▸ **Page text**:
ST. JOHN'S, Newfoundland and Labrador, Nov. 02, 2018 — Fortis Inc. (TSX/NYSE:FTS)
Fortis Inc. (“Fortis” or the “Corporation”) (TSX/NYSE:FTS), a leader in the North American regulated electric and gas utility industry, released its third quarter results today. The Corporation reported third quarter 2018 net earnings of $276 million, or $0.65 per common share.
“During the third quarter, all of our regulated utilities performed well and we made good progress towards completing our $3.2 billion capital plan for 2018,” said Barry Perry, President and Chief Executive Officer, Fortis. “We recently announced a new plan that lifts our annual capital expenditures to approximately $3.5 billion per year over the next five years. Regulated investments in grid modernization, the delivery of cleaner energy and natural gas infrastructure are driving growth.”
Reported Net Earnings The Corporation reported third quarter net earnings attributable to common equity shareholders of $276 million, or $0.65 per common share, compared to $278 million, or $0.66 per common share, for the same period in 2017. On a year-to-date basis, net earnings attributable to common equity shareholders were $839 million, or $1.98 per common share, compared to $829 million, or $2.00 per common share, for the same period in 2017.
- Earnings per common share (“EPS”) was comparable quarter over quarter. The third quarter of 2017 included the receipt of a $24 million break fee associated with the termination of the Waneta Dam acquisition.
- Strong performance at the U.S. utilities during the third quarter of 2018 was driven by capital investment at ITC as well as favourable electricity sales at UNS Energy associated with weather.
- The Canadian and Caribbean utilities also improved third quarter EPS, tempered by higher operating and interest expenses at FortisBC Energy in 2018.
- Other factors impacting the third quarter EPS included favourable foreign exchange offset by a higher weighted average number of common shares outstanding and a $5 million change in the unrealized net losses on mark-to-market of derivatives at the Aitken Creek natural gas storage facility quarter over quarter.

▸ **Your objective**:
Pick up the Fortis third-quarter earnings release above after its last bullet point and continue the text. The records that come next are separate from the Fortis earnings release.

▸ **Supplied data**:
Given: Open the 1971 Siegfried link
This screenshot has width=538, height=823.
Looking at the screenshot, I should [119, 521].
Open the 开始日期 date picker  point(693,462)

==

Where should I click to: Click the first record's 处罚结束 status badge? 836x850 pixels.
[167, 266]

▸ **Result of the task**:
Adjusted Net Earnings1 Third quarter adjusted net earnings attributable to common equity shareholders were $276 million, or $0.65 per common share, compared to $254 million, or $0.61 per common share for the same period in 2017. This adjusts for the $24 million acquisition break fee received in the third quarter of 2017.
Year-to-date adjusted net earnings attributable to common equity shareholders were $809 million, or $1.91 per common share, compared to $794 million, or $1.92 per common share for the same period in 2017. This adjusts for a favourable one-time $30 million tax remeasurement in 2018, the $24 million acquisition break fee received in 2017, and an $11 million favourable settlement of matters pertaining to the Federal Energy Regulatory Commission (“FERC”) ordered transmission refunds in 2017.
__________________________ 1 Non-US GAAP Measures Fortis uses financial measures that do not have a standardized meaning under generally accepted accounting principles in the United States of America (“US GAAP”) and may not be comparable to similar measures presented by other entities. Fortis calculated the non-US GAAP measures by adjusting certain US GAAP measures for specific items that management believes are not reflective of normal, ongoing operations of the business. Refer to the Financial Highlights section of the Corporation’s Management Discussion and Analysis for further discussion of these items.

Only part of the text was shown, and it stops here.